• _Brief_
Retype every entry exactly, character for character.

'''

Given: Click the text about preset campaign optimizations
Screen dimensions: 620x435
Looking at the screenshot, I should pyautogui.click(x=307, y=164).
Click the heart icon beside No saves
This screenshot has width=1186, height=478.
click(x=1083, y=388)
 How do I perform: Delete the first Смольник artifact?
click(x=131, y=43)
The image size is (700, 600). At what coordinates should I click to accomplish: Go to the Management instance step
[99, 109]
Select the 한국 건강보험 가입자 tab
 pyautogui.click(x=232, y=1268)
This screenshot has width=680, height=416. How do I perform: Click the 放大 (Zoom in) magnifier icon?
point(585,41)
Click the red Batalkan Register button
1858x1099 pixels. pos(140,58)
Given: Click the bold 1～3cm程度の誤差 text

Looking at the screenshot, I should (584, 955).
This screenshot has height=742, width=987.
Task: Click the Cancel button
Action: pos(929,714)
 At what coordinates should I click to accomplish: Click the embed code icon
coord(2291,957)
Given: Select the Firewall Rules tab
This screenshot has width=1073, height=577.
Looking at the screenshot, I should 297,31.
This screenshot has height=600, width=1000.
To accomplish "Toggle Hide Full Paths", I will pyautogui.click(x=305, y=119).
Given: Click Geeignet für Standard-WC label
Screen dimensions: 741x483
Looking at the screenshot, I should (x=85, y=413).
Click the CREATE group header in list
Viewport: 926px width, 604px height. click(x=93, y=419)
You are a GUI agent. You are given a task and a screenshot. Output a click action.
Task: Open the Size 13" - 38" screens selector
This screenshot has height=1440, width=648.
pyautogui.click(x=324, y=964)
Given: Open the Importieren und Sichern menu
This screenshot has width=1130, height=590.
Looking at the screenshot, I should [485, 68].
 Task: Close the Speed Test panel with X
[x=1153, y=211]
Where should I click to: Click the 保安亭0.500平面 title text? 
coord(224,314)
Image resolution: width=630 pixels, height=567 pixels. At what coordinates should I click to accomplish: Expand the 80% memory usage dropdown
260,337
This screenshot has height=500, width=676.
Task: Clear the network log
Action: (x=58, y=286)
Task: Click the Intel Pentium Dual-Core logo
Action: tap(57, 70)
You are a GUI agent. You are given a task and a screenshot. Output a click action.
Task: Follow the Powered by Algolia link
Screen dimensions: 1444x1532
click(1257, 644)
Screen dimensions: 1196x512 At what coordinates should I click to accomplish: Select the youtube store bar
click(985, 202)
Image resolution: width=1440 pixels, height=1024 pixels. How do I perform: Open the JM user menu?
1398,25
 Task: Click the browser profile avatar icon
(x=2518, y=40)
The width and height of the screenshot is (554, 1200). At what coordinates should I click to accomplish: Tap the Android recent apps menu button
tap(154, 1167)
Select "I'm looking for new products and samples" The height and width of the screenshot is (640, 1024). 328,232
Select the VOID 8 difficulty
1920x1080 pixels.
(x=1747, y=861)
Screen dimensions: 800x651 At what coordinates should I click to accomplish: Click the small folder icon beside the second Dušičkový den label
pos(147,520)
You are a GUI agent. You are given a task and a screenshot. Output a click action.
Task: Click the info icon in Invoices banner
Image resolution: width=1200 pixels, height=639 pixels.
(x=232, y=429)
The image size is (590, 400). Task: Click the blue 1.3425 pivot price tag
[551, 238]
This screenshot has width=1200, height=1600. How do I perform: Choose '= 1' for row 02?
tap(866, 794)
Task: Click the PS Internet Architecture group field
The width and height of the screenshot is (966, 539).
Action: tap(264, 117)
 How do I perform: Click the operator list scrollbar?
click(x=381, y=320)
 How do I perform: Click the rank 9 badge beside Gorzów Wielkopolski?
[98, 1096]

'''

• _Reply_
Given: Click the text about preset campaign optimizations
Screen dimensions: 620x435
Looking at the screenshot, I should pyautogui.click(x=307, y=164).
Click the heart icon beside No saves
This screenshot has width=1186, height=478.
click(x=1083, y=388)
 How do I perform: Delete the first Смольник artifact?
click(x=131, y=43)
The image size is (700, 600). At what coordinates should I click to accomplish: Go to the Management instance step
[99, 109]
Select the 한국 건강보험 가입자 tab
 pyautogui.click(x=232, y=1268)
This screenshot has width=680, height=416. How do I perform: Click the 放大 (Zoom in) magnifier icon?
point(585,41)
Click the red Batalkan Register button
1858x1099 pixels. pos(140,58)
Given: Click the bold 1～3cm程度の誤差 text

Looking at the screenshot, I should (584, 955).
This screenshot has height=742, width=987.
Task: Click the Cancel button
Action: pos(929,714)
 At what coordinates should I click to accomplish: Click the embed code icon
coord(2291,957)
Given: Select the Firewall Rules tab
This screenshot has width=1073, height=577.
Looking at the screenshot, I should 297,31.
This screenshot has height=600, width=1000.
To accomplish "Toggle Hide Full Paths", I will pyautogui.click(x=305, y=119).
Given: Click Geeignet für Standard-WC label
Screen dimensions: 741x483
Looking at the screenshot, I should (x=85, y=413).
Click the CREATE group header in list
Viewport: 926px width, 604px height. click(x=93, y=419)
You are a GUI agent. You are given a task and a screenshot. Output a click action.
Task: Open the Size 13" - 38" screens selector
This screenshot has height=1440, width=648.
pyautogui.click(x=324, y=964)
Given: Open the Importieren und Sichern menu
This screenshot has width=1130, height=590.
Looking at the screenshot, I should [485, 68].
 Task: Close the Speed Test panel with X
[x=1153, y=211]
Where should I click to: Click the 保安亭0.500平面 title text? 
coord(224,314)
Image resolution: width=630 pixels, height=567 pixels. At what coordinates should I click to accomplish: Expand the 80% memory usage dropdown
260,337
This screenshot has height=500, width=676.
Task: Clear the network log
Action: (x=58, y=286)
Task: Click the Intel Pentium Dual-Core logo
Action: tap(57, 70)
You are a GUI agent. You are given a task and a screenshot. Output a click action.
Task: Follow the Powered by Algolia link
Screen dimensions: 1444x1532
click(1257, 644)
Screen dimensions: 1196x512 At what coordinates should I click to accomplish: Select the youtube store bar
click(985, 202)
Image resolution: width=1440 pixels, height=1024 pixels. How do I perform: Open the JM user menu?
1398,25
 Task: Click the browser profile avatar icon
(x=2518, y=40)
The width and height of the screenshot is (554, 1200). At what coordinates should I click to accomplish: Tap the Android recent apps menu button
tap(154, 1167)
Select "I'm looking for new products and samples" The height and width of the screenshot is (640, 1024). 328,232
Select the VOID 8 difficulty
1920x1080 pixels.
(x=1747, y=861)
Screen dimensions: 800x651 At what coordinates should I click to accomplish: Click the small folder icon beside the second Dušičkový den label
pos(147,520)
You are a GUI agent. You are given a task and a screenshot. Output a click action.
Task: Click the info icon in Invoices banner
Image resolution: width=1200 pixels, height=639 pixels.
(x=232, y=429)
The image size is (590, 400). Task: Click the blue 1.3425 pivot price tag
[551, 238]
This screenshot has width=1200, height=1600. How do I perform: Choose '= 1' for row 02?
tap(866, 794)
Task: Click the PS Internet Architecture group field
The width and height of the screenshot is (966, 539).
Action: tap(264, 117)
 How do I perform: Click the operator list scrollbar?
click(x=381, y=320)
 How do I perform: Click the rank 9 badge beside Gorzów Wielkopolski?
[98, 1096]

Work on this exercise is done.